── Data provided

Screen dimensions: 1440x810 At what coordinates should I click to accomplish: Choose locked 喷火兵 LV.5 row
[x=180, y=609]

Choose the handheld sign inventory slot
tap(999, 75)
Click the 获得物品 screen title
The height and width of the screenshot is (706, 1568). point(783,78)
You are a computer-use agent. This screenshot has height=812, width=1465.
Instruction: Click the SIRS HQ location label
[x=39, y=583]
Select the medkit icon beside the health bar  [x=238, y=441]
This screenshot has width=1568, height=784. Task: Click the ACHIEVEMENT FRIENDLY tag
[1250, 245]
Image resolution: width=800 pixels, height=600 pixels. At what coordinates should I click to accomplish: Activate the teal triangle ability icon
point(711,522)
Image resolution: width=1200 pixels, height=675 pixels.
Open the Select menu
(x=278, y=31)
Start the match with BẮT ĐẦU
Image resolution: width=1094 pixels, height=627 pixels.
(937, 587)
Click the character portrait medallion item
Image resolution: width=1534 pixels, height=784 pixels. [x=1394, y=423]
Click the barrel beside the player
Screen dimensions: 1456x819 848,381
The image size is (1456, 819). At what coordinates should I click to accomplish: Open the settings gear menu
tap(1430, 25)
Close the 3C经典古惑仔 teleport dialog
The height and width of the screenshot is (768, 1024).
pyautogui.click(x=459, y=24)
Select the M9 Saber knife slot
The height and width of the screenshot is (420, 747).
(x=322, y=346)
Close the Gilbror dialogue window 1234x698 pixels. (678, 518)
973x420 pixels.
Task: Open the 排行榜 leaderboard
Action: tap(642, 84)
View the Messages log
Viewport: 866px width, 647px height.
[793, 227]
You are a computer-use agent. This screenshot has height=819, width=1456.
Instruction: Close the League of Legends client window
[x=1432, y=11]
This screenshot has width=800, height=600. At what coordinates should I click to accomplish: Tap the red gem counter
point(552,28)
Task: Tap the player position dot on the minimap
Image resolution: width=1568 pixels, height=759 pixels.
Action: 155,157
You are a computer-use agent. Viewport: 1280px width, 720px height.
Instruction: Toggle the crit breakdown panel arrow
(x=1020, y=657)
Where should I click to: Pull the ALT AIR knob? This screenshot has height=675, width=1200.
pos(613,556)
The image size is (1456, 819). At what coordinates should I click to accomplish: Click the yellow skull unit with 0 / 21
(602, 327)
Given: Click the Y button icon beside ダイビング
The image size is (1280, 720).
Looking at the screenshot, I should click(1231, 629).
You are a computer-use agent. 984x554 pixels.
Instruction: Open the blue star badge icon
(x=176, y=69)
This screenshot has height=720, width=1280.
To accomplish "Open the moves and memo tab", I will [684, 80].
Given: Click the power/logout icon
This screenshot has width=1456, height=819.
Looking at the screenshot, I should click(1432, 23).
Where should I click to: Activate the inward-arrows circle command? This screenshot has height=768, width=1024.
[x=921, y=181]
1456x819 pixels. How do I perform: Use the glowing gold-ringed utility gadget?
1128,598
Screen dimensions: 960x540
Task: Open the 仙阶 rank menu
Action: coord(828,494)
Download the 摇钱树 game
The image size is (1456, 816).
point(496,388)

────

The task = Locate each line of the listing that contains the string "Where", matching case exactly, and copy those lines out in full.

Task solution =
Where should I click to: Pull the ALT AIR knob? This screenshot has height=675, width=1200.
Where should I click to: Activate the inward-arrows circle command? This screenshot has height=768, width=1024.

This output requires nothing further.